> **Item-finding records**:
★ ★ ★ ★

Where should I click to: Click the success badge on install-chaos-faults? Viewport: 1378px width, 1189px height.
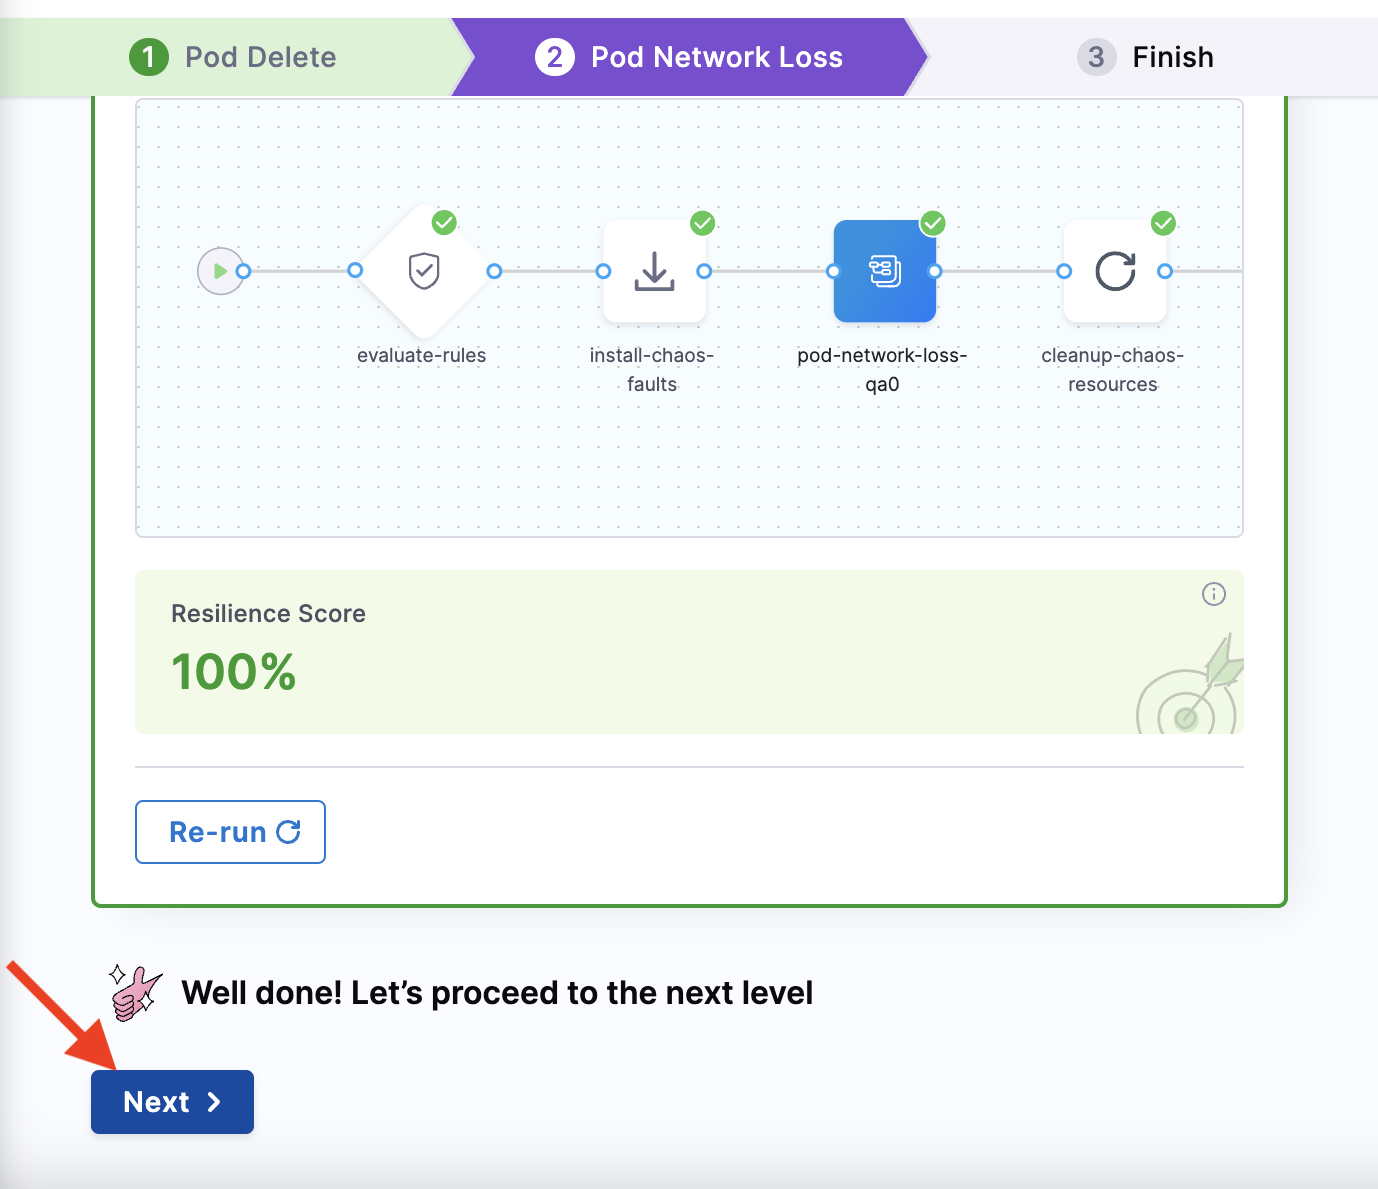click(x=702, y=223)
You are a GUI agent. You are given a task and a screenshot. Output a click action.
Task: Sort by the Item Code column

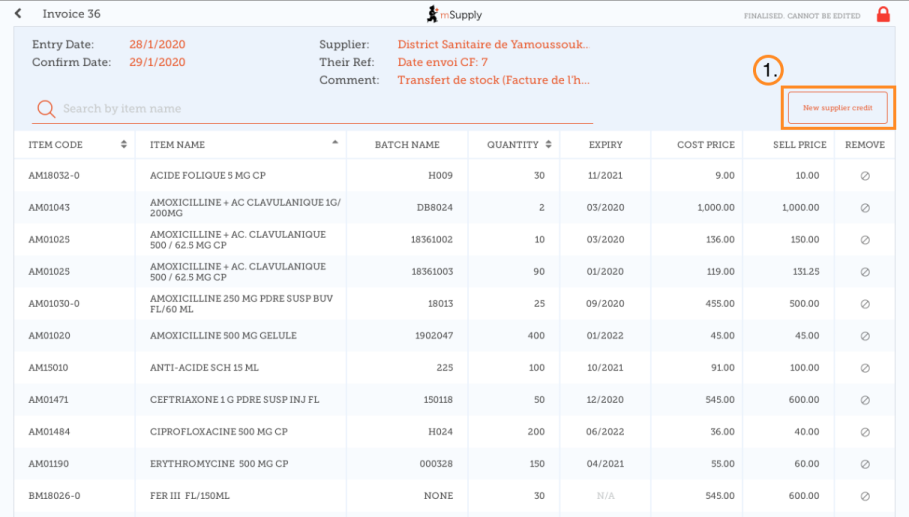[77, 145]
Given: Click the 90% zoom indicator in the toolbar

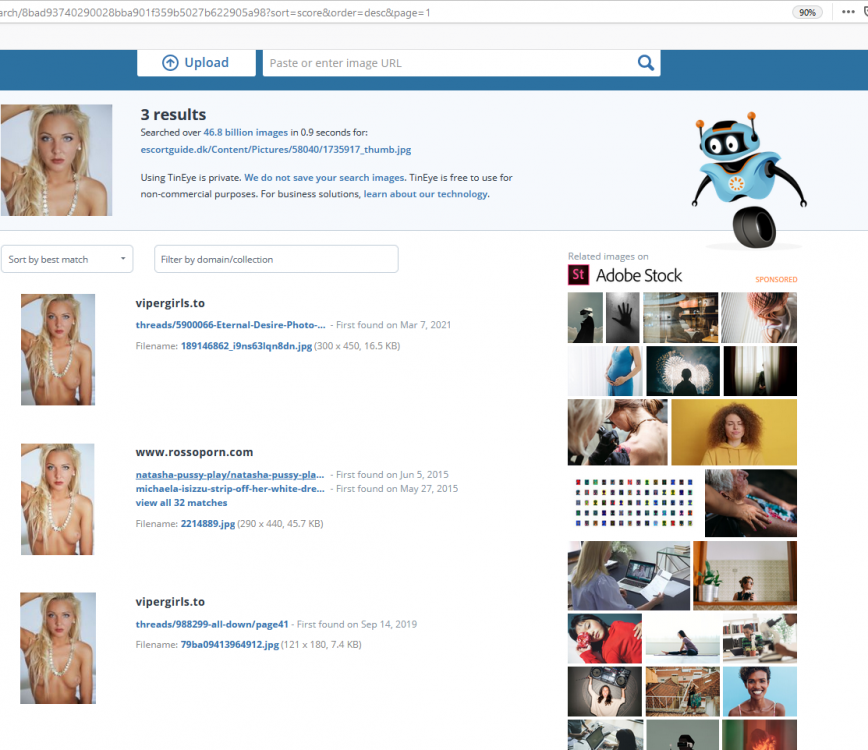Looking at the screenshot, I should 806,12.
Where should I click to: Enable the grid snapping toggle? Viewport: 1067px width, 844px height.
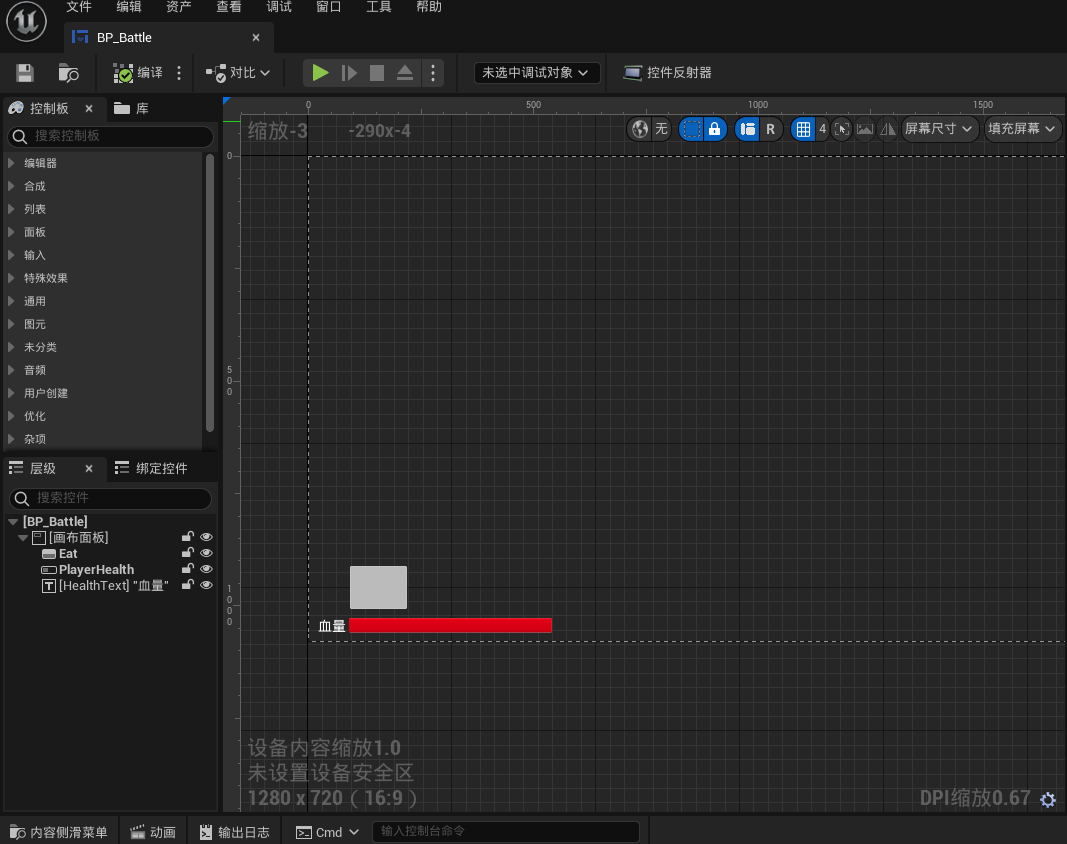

★ ★ ★ ★

> **EXERCISE DESCRIPTION**: Which lines in the records contain the word "Where"? Show each of them in full.

> **EXERCISE SOLUTION**:
Where should I click to: Click the success badge on install-chaos-faults? Viewport: 1378px width, 1189px height.
Where should I click to: Enable the grid snapping toggle? Viewport: 1067px width, 844px height.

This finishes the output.